**RECORDS SUPPLIED**
__________

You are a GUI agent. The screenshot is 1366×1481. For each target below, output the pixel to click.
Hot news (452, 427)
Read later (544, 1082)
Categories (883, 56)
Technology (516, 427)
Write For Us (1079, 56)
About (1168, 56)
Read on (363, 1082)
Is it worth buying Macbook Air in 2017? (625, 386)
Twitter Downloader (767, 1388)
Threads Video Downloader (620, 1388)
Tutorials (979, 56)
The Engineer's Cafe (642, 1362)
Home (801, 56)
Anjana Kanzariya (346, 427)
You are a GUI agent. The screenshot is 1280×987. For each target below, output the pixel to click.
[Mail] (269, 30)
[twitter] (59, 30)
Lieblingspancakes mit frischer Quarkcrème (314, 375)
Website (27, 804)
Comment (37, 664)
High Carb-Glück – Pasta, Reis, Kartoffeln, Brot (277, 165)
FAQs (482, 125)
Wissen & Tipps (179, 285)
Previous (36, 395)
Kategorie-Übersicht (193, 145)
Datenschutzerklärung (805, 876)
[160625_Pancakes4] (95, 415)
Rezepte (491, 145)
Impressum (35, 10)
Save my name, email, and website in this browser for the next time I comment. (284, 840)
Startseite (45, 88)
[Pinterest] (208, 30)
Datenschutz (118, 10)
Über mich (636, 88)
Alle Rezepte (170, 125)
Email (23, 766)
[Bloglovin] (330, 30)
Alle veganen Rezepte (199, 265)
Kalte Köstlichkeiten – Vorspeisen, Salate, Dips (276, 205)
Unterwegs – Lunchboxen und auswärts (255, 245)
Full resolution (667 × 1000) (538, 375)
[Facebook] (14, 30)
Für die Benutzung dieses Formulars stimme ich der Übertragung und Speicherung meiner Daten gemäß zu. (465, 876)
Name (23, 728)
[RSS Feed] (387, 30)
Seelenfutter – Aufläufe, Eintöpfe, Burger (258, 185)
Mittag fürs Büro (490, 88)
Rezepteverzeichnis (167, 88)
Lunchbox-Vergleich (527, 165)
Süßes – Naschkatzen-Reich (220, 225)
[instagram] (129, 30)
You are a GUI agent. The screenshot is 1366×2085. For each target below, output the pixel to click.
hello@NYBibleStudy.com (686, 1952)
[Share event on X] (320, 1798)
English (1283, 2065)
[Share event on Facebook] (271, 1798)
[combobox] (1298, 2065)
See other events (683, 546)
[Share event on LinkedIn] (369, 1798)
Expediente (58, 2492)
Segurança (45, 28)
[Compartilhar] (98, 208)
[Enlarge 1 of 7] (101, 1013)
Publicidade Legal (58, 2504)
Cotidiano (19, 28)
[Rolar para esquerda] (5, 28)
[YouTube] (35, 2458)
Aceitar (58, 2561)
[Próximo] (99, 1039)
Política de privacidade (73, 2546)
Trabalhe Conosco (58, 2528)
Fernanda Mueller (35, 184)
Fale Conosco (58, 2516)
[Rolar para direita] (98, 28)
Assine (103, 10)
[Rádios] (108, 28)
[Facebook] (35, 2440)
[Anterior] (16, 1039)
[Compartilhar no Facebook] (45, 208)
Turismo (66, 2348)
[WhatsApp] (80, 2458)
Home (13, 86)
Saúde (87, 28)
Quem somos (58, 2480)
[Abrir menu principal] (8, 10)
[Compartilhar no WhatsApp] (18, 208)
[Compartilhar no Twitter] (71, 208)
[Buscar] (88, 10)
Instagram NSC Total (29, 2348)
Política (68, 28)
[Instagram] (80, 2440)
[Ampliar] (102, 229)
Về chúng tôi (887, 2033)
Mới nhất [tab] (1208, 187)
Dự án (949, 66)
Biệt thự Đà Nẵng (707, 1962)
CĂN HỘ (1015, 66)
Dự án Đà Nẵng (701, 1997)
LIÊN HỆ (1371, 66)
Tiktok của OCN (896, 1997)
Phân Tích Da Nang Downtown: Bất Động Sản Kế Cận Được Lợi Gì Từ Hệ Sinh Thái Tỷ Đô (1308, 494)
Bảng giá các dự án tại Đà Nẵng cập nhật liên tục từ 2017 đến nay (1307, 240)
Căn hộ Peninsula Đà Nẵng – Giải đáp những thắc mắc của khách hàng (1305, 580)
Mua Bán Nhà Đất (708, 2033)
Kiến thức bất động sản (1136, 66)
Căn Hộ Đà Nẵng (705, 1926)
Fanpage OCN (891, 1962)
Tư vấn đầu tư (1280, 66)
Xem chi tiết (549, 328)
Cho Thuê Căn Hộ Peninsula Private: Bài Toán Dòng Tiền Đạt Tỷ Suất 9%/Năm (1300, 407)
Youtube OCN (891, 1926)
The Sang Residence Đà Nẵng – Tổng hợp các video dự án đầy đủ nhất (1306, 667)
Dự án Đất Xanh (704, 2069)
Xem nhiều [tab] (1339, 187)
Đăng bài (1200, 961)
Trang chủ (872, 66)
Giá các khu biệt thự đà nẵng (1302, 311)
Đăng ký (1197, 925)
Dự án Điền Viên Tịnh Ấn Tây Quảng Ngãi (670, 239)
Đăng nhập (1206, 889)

__________

**TASK BRIEF**
The first line of the records and every line down to the line with "Startseite (45, 88)" must be quoted exactly; leave out all else.

**TASK RESULT**
You are a GUI agent. The screenshot is 1366×1481. For each target below, output the pixel to click.
Hot news (452, 427)
Read later (544, 1082)
Categories (883, 56)
Technology (516, 427)
Write For Us (1079, 56)
About (1168, 56)
Read on (363, 1082)
Is it worth buying Macbook Air in 2017? (625, 386)
Twitter Downloader (767, 1388)
Threads Video Downloader (620, 1388)
Tutorials (979, 56)
The Engineer's Cafe (642, 1362)
Home (801, 56)
Anjana Kanzariya (346, 427)
You are a GUI agent. The screenshot is 1280×987. For each target below, output the pixel to click.
[Mail] (269, 30)
[twitter] (59, 30)
Lieblingspancakes mit frischer Quarkcrème (314, 375)
Website (27, 804)
Comment (37, 664)
High Carb-Glück – Pasta, Reis, Kartoffeln, Brot (277, 165)
FAQs (482, 125)
Wissen & Tipps (179, 285)
Previous (36, 395)
Kategorie-Übersicht (193, 145)
Datenschutzerklärung (805, 876)
[160625_Pancakes4] (95, 415)
Rezepte (491, 145)
Impressum (35, 10)
Save my name, email, and website in this browser for the next time I comment. (284, 840)
Startseite (45, 88)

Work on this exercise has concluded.